● Aim of the task
Gather every line of the listing below that contains the string "size". Case counts, so a match must have the same capitalization.

## Begin Data extract

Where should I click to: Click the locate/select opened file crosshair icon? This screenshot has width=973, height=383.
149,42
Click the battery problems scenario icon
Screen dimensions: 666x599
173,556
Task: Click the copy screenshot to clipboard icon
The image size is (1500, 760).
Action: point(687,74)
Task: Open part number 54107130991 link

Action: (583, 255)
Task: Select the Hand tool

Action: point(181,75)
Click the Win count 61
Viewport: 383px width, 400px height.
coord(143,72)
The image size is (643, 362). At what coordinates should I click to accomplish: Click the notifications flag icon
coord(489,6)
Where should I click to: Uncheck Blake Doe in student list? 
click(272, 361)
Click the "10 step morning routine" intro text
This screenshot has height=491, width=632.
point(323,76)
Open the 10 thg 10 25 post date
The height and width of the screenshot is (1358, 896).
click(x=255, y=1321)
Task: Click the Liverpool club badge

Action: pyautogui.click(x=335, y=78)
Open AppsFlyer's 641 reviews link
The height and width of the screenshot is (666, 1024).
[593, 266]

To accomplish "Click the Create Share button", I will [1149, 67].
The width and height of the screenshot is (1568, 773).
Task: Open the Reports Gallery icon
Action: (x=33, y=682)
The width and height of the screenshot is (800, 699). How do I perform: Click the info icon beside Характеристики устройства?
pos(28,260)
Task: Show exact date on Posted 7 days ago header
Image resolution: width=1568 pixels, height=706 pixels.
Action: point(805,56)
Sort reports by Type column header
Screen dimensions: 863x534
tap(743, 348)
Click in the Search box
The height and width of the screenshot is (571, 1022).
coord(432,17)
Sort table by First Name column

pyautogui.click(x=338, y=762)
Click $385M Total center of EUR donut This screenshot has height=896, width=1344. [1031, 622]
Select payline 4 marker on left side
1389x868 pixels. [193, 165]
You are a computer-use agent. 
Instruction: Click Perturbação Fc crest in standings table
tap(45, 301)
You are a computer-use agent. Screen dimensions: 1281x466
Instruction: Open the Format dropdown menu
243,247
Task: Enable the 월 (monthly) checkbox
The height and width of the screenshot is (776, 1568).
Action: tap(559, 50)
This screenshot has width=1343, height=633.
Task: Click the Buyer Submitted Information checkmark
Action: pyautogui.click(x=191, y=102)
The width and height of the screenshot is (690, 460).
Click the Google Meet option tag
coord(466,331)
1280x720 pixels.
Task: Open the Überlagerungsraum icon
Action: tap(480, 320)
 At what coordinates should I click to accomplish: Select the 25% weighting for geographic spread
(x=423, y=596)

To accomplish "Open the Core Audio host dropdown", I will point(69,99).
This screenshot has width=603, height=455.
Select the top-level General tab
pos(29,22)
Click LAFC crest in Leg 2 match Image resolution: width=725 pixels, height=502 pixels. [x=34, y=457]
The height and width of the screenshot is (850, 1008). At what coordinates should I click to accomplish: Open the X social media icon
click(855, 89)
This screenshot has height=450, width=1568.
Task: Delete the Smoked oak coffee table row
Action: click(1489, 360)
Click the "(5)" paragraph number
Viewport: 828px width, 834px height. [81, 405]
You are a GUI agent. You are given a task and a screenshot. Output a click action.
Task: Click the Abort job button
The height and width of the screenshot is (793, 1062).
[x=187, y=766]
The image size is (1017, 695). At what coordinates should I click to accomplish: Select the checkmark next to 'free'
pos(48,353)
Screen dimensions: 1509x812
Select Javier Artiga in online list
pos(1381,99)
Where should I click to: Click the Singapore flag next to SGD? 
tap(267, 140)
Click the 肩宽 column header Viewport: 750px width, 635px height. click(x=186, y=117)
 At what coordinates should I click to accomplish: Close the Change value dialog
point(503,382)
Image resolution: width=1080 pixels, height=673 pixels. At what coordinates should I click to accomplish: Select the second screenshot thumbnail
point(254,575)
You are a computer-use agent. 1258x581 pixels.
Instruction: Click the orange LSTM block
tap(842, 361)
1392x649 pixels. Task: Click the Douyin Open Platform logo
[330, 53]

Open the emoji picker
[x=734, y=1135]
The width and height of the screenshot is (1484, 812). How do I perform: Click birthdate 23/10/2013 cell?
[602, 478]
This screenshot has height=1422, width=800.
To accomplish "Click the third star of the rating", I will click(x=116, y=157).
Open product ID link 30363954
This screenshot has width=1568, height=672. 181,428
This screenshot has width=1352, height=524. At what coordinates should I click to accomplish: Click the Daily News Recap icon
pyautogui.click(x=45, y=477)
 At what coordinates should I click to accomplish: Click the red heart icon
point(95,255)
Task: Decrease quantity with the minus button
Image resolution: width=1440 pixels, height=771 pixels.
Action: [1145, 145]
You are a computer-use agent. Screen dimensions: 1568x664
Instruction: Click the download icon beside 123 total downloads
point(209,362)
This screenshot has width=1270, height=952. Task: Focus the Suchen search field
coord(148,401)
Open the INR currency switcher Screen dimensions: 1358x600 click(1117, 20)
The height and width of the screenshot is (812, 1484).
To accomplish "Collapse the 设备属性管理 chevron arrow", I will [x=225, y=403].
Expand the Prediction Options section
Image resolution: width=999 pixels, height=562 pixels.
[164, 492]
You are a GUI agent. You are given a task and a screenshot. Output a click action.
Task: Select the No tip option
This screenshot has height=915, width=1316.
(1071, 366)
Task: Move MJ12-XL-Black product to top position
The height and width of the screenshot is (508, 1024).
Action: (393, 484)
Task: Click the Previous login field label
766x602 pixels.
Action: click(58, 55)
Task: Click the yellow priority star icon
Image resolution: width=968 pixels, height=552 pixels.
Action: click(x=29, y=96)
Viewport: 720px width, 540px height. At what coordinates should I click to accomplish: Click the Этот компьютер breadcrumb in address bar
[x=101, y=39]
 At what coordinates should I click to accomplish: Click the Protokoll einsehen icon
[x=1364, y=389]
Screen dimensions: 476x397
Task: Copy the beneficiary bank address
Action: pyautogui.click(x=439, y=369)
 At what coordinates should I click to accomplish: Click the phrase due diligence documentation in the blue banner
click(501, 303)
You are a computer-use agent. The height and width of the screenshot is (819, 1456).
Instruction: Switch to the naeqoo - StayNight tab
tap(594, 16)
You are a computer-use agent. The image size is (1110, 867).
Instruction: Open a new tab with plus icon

## End Data extract

● Problem solution
The image size is (1500, 760).
The image size is (643, 362). At what coordinates should I click to accomplish: Click the notifications flag icon
The image size is (1017, 695). At what coordinates should I click to accomplish: Select the checkmark next to 'free'
You are a computer-use agent. The image size is (1110, 867).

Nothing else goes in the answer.